Some considered Grigorije Jefimović Raspućin a holy man, and others a fraud. This monk had an almost supernatural power to influence the mind and will of many people, which he used to influence the Russian court and the family of the last Russian tsar.
From the 17th century until the outbreak of the October Revolution in 1917, religious circumstances in Russia were marked by numerous mystical and fanatical sects whose teachings were outside the framework of the Orthodox Church. Sorcerers, saints, fanatics and opportunists sprang up on all sides, spreading their ideas equally among the poor and needy people and among the nobility and landowners who treated the people tyrannically.
listverse.com
Raspucin was born in 1871 in the village of Pokrovski in a poor peasant family. If those who knew him at the time are to be believed, from his earliest childhood he was prone to meditation and introversion. When he was 12, he and his brother accidentally fell into the river. The brother drowned, and he was saved. In a daze, as he recovered, he uttered one name. He accused that person of being responsible for numerous thefts of horses, which later proved to be true.
From then on, the word about his psychic powers began to spread, and that voice followed him until his death. Gregory
He lived a debauched life from an early age, until he felt a "divine call" and joined a religious community. Because of his fiery words, fanatical look and special physical strength, he became known as the "old man", the holy man. Word of him spread widely throughout the empire when this illiterate monk came to St. Petersburg in 1903, where he succeeded in being admitted to the seminary.
He soon fascinated those who heard him speak, so, not without certain intrigues, he managed to come to Bishop Hermogenes and the preacher Heliodorus, whom the monk subjugated to his will, so they introduced him to the city's aristocratic circles. Raspucin reached the peak of his power very quickly. The emperor and empress, who had already heard about his healing powers, and probably also about the political tasks he performed in the name of preserving the absolutist autocracy, invited him to come to the court. The reason was the heir to the throne, Alexei, who is otherwise ill with hemophilia. Due to his worsening condition, he was bedridden. Nicholas II and the Empress ask Raspucin to cure their son, which, with the help of several magical rituals, he succeeds in doing.
Influencing Nicholas II, he quickly managed to distance a large number of former court advisers and dignitaries from the throne, and thus from the power and benefits they had enjoyed until then. In addition, Rasputin and his noblewomen continue to apply the 'loving way of atonement and purification'. of the wicked monk '. The military leaders also joined the plan, which Raspucin also seriously resented because he interfered in promotions, appointments and much more. Rasputin's opponents began to influence the emperor to remove Rasputin. At the same time, they started spreading numerous rumors about him, all with the aim of compromising him as much as possible. At first, the emperor and empress objected to this, but later agreed to tell Rasputin that it would be good for him to "leave the court for a while", which he refused with the following words: "I will not leave, because it is written that you will when I am no longer with you to lose both the crown and life ". It is claimed that the emperor and empress, frightened by this, and asked Raspucin for forgiveness and returned all the positions of advisers to him, with a request that he continue to stay with them at court'. From that moment on, his power and authority became practically unlimited. And he will stay until his murder.

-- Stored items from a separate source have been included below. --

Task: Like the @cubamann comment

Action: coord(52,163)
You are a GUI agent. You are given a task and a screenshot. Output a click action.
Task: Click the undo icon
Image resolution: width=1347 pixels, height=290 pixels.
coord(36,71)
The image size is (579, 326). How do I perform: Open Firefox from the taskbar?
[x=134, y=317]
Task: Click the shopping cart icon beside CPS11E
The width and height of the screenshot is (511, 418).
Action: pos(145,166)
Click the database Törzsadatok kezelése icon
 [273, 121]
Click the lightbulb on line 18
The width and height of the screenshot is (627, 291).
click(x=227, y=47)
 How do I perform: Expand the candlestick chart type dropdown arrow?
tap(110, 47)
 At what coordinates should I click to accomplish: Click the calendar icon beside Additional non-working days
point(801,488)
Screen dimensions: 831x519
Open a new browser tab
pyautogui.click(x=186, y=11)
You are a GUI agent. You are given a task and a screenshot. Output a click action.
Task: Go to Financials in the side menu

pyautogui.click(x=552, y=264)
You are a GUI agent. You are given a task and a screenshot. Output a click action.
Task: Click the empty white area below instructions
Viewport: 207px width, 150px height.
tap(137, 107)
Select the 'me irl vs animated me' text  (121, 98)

On December 16, 1916, Prince Felix Yusupov invited Raspucin to dinner. His killers were stunned when he had none of the cakes poisoned with a higher dose of cyanide. Yusupov then poured more poison into his glass, but none of that worked for him either. Raspucin continued to act surprisingly calm, laughing, eating and drinking, as if his body was resistant to the deadly effects of any poison. The prince must have thought the same when he pulled out a gun and fired.
Raspucin fell wounded, which the conspirators, thinking he was dead, took him to the basement. However, Rasputin somehow got up and tried to strangle the prince, with a terrible scream when the conspirators trembled with fear. At that moment, the door opened and Rasputin fled. Ambassador Puriškiewicz ran after him and fired four bullets before knocking him into the snow. But Rasputin was not dead yet, so they started hitting him with sticks until they broke his head. Then they threw him into the Neva. When Raspucin's body was found floating on the river, something unusual was noticed. Death did not come from poisons and bullets, nor from blows to the head, but from strangulation ?!
The lives of some people have enigmatic, incredible and controversial features, which have been remembered as special, unusual personalities.
I know about Raspucin, and especially his influence on the Romanovs. Whether he was a saint or an ordinary man, he had some powers. It is difficult to know the real truth now, and the one who lived in their time may not have been allowed to tell the real story. I also watched the movie and I can say that it is great.